**What this task involves**
Would you please output only the lines from the one containing "Search (56, 1335)" through the end of the entries below, exactly as written?

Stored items

- - - - - - -

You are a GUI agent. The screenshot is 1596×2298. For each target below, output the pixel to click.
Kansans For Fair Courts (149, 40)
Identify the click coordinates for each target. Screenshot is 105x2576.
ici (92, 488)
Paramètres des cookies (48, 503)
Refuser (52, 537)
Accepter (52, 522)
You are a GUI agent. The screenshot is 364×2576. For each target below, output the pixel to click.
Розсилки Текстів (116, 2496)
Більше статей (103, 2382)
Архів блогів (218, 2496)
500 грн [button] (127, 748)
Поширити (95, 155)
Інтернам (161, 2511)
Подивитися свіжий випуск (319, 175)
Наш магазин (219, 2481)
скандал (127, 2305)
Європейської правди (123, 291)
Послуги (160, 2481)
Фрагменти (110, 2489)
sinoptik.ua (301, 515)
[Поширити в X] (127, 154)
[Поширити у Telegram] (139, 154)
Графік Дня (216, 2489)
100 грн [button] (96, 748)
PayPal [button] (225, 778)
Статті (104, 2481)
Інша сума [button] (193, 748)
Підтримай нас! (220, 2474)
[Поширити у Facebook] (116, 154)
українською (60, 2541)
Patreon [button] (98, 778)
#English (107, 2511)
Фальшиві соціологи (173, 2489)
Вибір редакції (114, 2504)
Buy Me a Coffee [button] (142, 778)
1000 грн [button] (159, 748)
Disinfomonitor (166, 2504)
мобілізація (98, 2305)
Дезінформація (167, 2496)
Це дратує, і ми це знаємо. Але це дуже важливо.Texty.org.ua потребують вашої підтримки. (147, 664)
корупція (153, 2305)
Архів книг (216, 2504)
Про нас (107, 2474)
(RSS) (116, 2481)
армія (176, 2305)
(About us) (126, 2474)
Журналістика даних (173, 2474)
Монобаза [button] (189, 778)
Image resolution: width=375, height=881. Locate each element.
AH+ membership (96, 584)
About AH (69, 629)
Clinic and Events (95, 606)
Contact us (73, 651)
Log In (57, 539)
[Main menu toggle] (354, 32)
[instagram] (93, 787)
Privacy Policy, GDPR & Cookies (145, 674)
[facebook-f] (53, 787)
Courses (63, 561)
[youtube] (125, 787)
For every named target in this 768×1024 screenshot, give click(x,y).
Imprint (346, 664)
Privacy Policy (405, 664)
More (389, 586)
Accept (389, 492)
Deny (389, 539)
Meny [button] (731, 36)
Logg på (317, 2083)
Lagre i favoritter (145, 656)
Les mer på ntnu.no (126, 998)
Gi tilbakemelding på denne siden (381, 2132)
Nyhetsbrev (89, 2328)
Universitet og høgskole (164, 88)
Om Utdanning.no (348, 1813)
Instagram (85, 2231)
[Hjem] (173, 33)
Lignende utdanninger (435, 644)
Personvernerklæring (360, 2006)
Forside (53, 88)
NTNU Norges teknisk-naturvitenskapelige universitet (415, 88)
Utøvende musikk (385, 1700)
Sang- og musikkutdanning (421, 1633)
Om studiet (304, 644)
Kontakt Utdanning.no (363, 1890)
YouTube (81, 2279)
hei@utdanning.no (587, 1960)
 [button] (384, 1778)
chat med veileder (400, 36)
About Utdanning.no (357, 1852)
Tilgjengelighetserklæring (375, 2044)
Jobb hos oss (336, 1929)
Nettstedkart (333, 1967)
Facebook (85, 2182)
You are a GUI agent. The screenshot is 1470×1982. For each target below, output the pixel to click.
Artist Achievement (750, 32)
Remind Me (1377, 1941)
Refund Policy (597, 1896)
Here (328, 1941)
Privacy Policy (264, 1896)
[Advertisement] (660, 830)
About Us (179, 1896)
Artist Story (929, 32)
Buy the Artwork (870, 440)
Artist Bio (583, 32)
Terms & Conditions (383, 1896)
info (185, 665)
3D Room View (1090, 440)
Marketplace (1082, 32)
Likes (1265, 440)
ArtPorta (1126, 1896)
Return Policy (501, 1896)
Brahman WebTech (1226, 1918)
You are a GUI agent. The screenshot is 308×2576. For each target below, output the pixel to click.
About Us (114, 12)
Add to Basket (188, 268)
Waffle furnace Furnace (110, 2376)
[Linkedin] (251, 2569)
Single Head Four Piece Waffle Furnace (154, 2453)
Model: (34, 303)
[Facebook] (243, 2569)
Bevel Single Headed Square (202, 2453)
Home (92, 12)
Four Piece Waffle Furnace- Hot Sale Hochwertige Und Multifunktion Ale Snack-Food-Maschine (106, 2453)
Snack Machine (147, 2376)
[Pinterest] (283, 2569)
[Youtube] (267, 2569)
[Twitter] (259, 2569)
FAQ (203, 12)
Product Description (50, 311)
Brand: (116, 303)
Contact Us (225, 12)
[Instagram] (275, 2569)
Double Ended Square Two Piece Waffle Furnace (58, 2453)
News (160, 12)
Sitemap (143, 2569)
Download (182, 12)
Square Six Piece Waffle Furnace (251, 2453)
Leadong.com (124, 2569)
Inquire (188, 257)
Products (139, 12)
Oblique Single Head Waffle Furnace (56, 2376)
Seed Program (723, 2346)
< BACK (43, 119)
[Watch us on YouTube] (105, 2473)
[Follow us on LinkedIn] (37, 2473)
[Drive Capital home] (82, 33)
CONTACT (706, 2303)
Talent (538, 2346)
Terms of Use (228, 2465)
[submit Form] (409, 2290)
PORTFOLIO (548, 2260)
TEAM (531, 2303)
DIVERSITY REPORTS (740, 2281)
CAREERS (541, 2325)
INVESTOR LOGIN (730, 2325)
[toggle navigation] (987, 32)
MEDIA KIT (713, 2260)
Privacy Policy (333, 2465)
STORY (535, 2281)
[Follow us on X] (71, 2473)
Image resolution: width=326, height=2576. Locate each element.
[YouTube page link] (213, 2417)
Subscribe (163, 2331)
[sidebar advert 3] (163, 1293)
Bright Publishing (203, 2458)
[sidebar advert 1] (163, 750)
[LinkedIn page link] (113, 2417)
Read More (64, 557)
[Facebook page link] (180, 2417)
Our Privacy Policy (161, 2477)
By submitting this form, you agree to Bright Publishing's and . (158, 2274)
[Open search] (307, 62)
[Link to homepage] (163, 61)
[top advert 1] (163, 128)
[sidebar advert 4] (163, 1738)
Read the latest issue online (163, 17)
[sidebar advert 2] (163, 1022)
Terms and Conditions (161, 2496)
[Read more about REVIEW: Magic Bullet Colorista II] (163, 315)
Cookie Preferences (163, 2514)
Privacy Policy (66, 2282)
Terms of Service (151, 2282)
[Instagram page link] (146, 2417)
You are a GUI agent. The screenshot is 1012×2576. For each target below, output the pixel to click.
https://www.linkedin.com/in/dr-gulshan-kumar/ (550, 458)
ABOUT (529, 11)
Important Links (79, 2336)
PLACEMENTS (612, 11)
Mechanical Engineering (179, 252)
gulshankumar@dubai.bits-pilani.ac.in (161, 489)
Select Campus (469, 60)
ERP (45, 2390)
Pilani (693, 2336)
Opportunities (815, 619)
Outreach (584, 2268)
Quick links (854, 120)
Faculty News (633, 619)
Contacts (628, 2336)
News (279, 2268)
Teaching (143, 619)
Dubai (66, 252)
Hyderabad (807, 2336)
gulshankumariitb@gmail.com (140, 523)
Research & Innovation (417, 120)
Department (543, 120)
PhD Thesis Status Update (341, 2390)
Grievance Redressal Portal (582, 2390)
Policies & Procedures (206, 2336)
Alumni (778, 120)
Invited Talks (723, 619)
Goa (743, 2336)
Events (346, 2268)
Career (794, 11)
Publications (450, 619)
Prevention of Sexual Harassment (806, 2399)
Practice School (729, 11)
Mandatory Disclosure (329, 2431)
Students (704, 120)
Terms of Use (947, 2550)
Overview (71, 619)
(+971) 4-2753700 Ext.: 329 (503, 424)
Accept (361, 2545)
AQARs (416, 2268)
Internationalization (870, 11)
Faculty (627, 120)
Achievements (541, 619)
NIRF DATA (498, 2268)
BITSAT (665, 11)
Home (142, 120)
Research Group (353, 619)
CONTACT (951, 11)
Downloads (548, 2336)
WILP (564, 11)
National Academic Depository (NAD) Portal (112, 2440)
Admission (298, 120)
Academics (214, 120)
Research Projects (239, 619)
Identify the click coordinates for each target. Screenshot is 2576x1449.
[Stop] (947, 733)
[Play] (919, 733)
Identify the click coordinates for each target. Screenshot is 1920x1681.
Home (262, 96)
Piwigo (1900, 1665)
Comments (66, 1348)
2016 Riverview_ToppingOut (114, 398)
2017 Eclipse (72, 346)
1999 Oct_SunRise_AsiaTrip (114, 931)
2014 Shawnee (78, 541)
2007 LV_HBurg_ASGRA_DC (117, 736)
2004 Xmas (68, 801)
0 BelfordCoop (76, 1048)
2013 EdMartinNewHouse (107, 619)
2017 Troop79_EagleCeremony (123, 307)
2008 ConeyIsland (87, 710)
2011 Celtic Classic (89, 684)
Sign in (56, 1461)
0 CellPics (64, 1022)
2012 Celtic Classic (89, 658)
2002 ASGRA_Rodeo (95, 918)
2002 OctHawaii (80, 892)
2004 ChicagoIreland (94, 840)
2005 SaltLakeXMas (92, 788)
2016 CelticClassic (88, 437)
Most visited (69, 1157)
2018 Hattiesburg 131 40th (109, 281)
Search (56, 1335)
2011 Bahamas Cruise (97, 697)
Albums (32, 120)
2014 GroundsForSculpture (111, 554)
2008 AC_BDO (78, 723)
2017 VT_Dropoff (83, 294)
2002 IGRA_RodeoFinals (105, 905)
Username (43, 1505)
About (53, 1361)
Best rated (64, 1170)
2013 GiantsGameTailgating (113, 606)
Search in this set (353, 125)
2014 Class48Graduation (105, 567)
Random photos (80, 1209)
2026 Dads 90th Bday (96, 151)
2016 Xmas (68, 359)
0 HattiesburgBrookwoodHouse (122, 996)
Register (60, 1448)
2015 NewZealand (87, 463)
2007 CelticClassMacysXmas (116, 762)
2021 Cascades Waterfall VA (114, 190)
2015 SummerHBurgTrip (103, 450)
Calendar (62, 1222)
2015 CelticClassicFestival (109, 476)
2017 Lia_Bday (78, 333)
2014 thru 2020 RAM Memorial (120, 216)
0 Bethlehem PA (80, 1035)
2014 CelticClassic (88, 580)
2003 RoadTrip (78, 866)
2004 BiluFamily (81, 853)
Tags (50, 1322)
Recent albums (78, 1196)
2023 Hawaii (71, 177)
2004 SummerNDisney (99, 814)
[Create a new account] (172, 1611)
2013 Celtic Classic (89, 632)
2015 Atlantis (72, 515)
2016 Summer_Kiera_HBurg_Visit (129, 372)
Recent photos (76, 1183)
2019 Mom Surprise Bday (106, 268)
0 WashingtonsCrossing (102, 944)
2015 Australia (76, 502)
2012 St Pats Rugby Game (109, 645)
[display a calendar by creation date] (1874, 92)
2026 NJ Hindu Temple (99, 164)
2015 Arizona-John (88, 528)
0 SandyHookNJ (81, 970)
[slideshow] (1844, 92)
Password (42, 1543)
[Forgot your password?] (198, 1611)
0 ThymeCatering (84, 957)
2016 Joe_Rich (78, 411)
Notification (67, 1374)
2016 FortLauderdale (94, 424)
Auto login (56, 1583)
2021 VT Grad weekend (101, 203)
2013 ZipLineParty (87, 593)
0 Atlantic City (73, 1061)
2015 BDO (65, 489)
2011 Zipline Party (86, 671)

- - - - - - -

**Response area**
Search (56, 1335)
2011 Bahamas Cruise (97, 697)
Albums (32, 120)
2014 GroundsForSculpture (111, 554)
2008 AC_BDO (78, 723)
2017 VT_Dropoff (83, 294)
2002 IGRA_RodeoFinals (105, 905)
Username (43, 1505)
About (53, 1361)
Best rated (64, 1170)
2013 GiantsGameTailgating (113, 606)
Search in this set (353, 125)
2014 Class48Graduation (105, 567)
Random photos (80, 1209)
2026 Dads 90th Bday (96, 151)
2016 Xmas (68, 359)
0 HattiesburgBrookwoodHouse (122, 996)
Register (60, 1448)
2015 NewZealand (87, 463)
2007 CelticClassMacysXmas (116, 762)
2021 Cascades Waterfall VA (114, 190)
2015 SummerHBurgTrip (103, 450)
Calendar (62, 1222)
2015 CelticClassicFestival (109, 476)
2017 Lia_Bday (78, 333)
2014 thru 2020 RAM Memorial (120, 216)
0 Bethlehem PA (80, 1035)
2014 CelticClassic (88, 580)
2003 RoadTrip (78, 866)
2004 BiluFamily (81, 853)
Tags (50, 1322)
Recent albums (78, 1196)
2023 Hawaii (71, 177)
2004 SummerNDisney (99, 814)
[Create a new account] (172, 1611)
2013 Celtic Classic (89, 632)
2015 Atlantis (72, 515)
2016 Summer_Kiera_HBurg_Visit (129, 372)
Recent photos (76, 1183)
2019 Mom Surprise Bday (106, 268)
0 WashingtonsCrossing (102, 944)
2015 Australia (76, 502)
2012 St Pats Rugby Game (109, 645)
[display a calendar by creation date] (1874, 92)
2026 NJ Hindu Temple (99, 164)
2015 Arizona-John (88, 528)
0 SandyHookNJ (81, 970)
[slideshow] (1844, 92)
Password (42, 1543)
[Forgot your password?] (198, 1611)
0 ThymeCatering (84, 957)
2016 Joe_Rich (78, 411)
Notification (67, 1374)
2016 FortLauderdale (94, 424)
Auto login (56, 1583)
2021 VT Grad weekend (101, 203)
2013 ZipLineParty (87, 593)
0 Atlantic City (73, 1061)
2015 BDO (65, 489)
2011 Zipline Party (86, 671)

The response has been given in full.